What is being asked: I'd like the line containing "The width and height of the screenshot is (1551, 784)." and every line below it, to the end of the material, repeated exactly and with nothing else.

Dataset excerpts:

↓

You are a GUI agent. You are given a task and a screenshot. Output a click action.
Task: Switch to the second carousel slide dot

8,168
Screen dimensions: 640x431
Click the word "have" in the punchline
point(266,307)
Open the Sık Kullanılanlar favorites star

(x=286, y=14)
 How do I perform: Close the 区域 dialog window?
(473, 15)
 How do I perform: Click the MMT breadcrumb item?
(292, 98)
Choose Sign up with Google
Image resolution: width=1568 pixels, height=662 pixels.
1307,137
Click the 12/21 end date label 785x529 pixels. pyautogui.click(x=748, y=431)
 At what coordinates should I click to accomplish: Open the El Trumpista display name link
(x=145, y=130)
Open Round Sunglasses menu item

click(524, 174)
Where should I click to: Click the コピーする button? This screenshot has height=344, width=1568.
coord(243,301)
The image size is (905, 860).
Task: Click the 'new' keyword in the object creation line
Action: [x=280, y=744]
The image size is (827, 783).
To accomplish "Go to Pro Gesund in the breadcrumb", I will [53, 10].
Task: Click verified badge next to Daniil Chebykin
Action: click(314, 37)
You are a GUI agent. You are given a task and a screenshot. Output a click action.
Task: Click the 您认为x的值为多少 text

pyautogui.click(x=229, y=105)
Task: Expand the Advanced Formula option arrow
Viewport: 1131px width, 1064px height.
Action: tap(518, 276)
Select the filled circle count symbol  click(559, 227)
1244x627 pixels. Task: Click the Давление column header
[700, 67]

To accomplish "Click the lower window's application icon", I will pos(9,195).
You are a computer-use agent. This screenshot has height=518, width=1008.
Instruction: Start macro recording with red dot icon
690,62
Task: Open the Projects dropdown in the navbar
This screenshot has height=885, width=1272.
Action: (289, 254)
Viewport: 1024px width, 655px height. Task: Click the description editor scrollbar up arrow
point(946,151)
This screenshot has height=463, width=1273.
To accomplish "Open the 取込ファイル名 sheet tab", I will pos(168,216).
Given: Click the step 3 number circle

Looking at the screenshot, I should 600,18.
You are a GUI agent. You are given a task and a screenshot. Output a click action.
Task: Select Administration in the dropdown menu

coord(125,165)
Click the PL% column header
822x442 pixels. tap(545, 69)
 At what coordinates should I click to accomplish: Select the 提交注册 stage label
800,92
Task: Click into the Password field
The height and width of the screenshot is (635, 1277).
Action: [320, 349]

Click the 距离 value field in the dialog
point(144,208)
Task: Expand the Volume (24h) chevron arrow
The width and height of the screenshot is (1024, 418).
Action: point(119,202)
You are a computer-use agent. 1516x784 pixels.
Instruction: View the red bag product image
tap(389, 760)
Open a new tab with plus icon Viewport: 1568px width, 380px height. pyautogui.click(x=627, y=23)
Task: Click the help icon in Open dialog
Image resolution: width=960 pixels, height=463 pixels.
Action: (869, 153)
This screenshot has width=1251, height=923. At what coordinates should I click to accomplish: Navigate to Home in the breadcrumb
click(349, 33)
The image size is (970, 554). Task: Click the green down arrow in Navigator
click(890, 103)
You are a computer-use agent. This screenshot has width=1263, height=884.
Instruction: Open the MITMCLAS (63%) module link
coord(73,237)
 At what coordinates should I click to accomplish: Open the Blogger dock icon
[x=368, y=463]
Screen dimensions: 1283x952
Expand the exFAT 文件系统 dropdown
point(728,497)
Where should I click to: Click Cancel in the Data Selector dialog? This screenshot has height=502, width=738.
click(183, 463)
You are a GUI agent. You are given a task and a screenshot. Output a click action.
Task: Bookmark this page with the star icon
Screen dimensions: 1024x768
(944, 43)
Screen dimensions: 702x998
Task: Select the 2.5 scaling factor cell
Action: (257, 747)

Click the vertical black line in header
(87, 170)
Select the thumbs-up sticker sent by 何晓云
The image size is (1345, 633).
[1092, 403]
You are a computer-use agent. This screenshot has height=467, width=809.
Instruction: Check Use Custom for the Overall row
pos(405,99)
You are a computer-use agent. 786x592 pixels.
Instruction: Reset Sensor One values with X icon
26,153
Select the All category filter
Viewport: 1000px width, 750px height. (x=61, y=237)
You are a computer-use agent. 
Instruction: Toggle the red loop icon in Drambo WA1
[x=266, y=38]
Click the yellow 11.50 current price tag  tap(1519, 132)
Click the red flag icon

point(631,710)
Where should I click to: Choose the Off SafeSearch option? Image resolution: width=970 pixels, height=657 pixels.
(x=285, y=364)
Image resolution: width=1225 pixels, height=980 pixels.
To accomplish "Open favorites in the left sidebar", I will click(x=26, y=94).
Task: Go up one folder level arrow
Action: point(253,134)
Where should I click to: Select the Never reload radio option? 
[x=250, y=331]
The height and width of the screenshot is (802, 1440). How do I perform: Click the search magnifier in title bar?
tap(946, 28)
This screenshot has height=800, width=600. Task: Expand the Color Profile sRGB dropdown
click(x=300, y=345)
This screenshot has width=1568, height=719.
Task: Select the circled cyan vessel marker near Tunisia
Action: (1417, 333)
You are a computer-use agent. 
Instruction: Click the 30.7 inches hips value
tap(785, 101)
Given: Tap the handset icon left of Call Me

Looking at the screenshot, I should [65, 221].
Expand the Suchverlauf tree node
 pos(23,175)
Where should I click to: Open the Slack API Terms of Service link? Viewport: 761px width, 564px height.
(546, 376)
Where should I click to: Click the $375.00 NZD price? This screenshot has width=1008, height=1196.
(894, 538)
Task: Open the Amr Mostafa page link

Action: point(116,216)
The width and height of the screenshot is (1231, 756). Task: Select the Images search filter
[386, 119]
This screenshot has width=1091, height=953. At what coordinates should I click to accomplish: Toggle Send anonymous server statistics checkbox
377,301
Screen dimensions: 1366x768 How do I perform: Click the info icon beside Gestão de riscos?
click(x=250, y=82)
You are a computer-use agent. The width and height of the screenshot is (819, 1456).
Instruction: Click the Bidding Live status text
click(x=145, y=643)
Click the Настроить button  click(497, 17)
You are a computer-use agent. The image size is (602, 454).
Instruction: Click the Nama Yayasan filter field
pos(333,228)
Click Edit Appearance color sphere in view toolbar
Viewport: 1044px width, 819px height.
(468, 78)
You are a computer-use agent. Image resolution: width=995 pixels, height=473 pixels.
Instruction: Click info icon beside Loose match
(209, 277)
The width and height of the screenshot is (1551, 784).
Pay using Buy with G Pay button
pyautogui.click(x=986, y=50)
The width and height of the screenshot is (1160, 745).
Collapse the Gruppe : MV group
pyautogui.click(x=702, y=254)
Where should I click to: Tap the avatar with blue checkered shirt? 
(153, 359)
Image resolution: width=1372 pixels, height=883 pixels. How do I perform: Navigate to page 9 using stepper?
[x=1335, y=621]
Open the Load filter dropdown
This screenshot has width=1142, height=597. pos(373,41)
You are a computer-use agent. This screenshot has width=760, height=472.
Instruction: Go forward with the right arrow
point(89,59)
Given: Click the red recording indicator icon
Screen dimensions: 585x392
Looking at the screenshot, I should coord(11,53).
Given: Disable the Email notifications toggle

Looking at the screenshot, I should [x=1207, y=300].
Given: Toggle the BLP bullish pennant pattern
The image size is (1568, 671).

↑

Task result:
The width and height of the screenshot is (1551, 784).
Pay using Buy with G Pay button
pyautogui.click(x=986, y=50)
The width and height of the screenshot is (1160, 745).
Collapse the Gruppe : MV group
pyautogui.click(x=702, y=254)
Where should I click to: Tap the avatar with blue checkered shirt? 
(153, 359)
Image resolution: width=1372 pixels, height=883 pixels. How do I perform: Navigate to page 9 using stepper?
[x=1335, y=621]
Open the Load filter dropdown
This screenshot has width=1142, height=597. pos(373,41)
You are a computer-use agent. This screenshot has width=760, height=472.
Instruction: Go forward with the right arrow
point(89,59)
Given: Click the red recording indicator icon
Screen dimensions: 585x392
Looking at the screenshot, I should coord(11,53).
Given: Disable the Email notifications toggle

Looking at the screenshot, I should [x=1207, y=300].
Given: Toggle the BLP bullish pennant pattern
The image size is (1568, 671).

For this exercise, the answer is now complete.